Replay order is not an issue if you are storing events partitioned by persistenceId as currently. I believe the goal is to achieve causality control for view precomputation, e.g. per persistenceId or tag. So you avoid issues such as first query returns events 1,2,4 and the same query run again returns 1,2,3,4.

Too be honest, I think it can be dangerous to rely on something like that because its not location transparent and would not fit well with Cluster Sharding. Have I misunderstood something?

I am not sure I fully understand your comment. I assume by location transparency you mean an actor can live in a cluster and is referenced transparently whereas journal is 'physical' and may therefore be added/removed and actors rebalanced. That is true, but something we accounted for. The journal must have unique id which should however be possible to be reused. From external viewer's perspective I think it is location transparent or the location transparency is achieved in the stream merging mechanism where the independent streams are reconciled. I do not see any issue regarding cluster sharding (actually I use sharding in all my tests). I may be missing something though.
I am not sure how performance can compare to Cassandra's MV due to limited control of the merging locality. But I think the merging can be sharded (by persistenceId, tag, ...) if that proves to be a bottleneck (it is a single actor at the moment). That was something I wanted to review during the 'PoC' phase.

That said, I agree that a custom solution gives more flexibility and power. I suggest that @zapletal-martin continues working on that and I can put together a first EventsByTag based on materialized view. It should not be much more than a few days work, and that is in line with my budget. I don't mind if it is later replaced with something more powerful.

@krasserm, @patriknw sounds good.

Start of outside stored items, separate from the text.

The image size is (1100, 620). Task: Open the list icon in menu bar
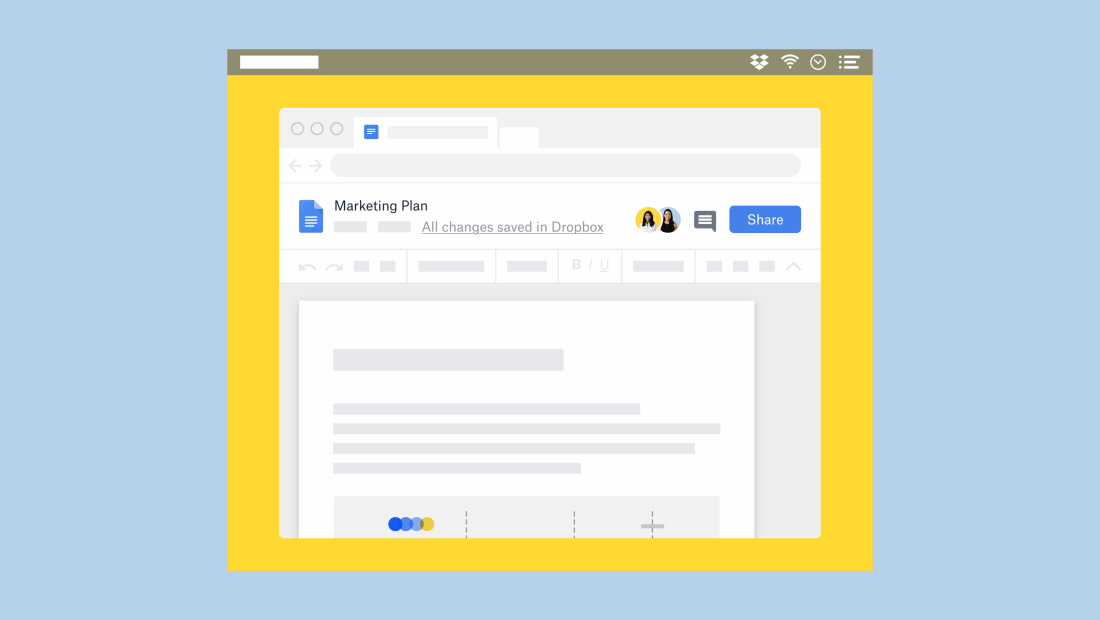pos(849,62)
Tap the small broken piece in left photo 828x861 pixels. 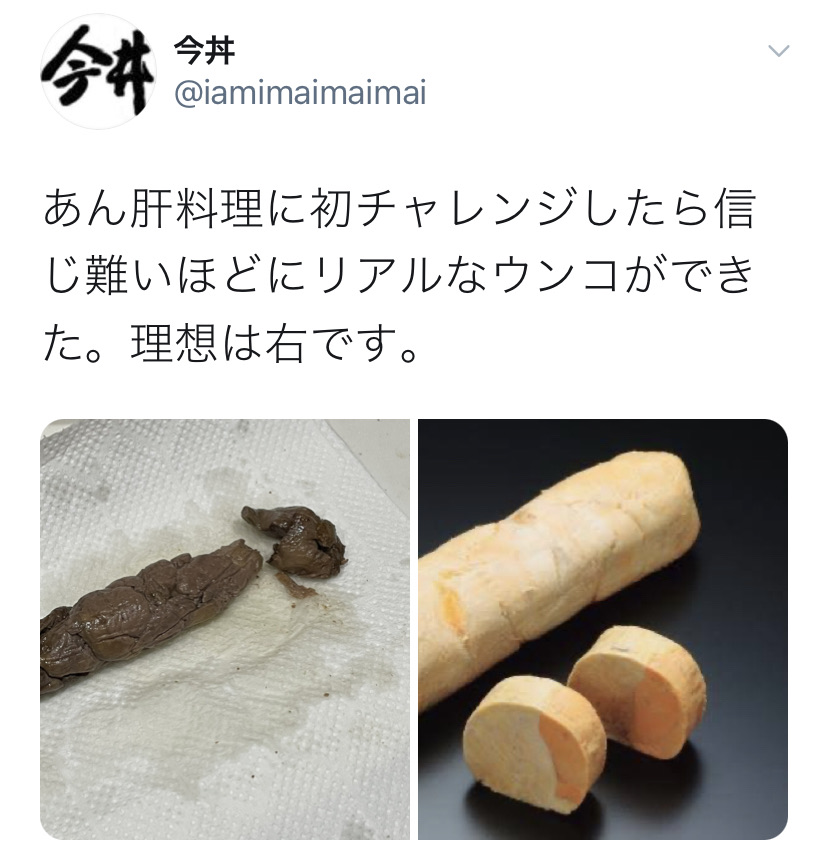[295, 542]
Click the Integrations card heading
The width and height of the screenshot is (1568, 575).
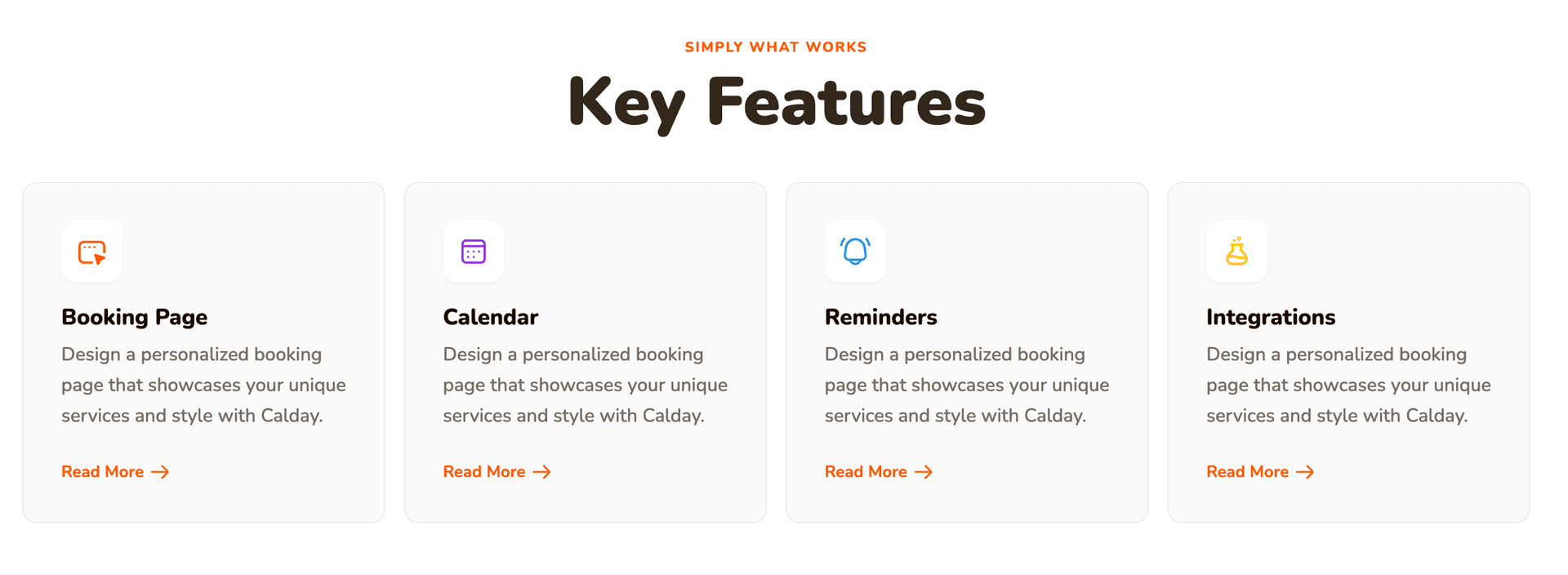click(x=1271, y=317)
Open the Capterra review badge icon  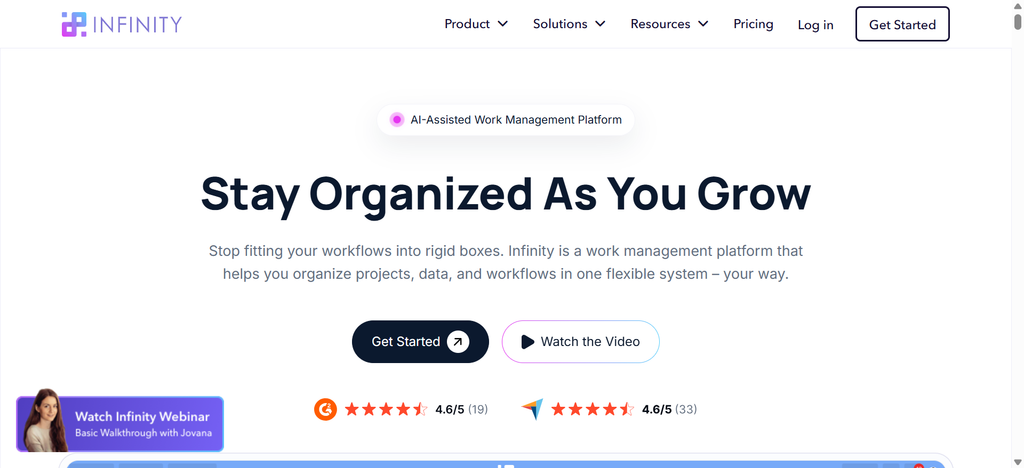point(532,409)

There are some conflicts that may need changes and migration (e.g. different table definitions, replay etc.), but that is expected. Feel free to use any of the existing code from wip-persistence-query branch.

The read journal, configuration classes, query actors etc. are there and are working (eventsByPersistenceId is there and eventsByTag should not be too different using the existing base class), tested and could easily be reused).

Also @patriknw I would be more than happy to help so please let me know if I can contribute (e.g. the read side which is partially already done in wip-persistence-query or other parts that require new work such as replay etc?)!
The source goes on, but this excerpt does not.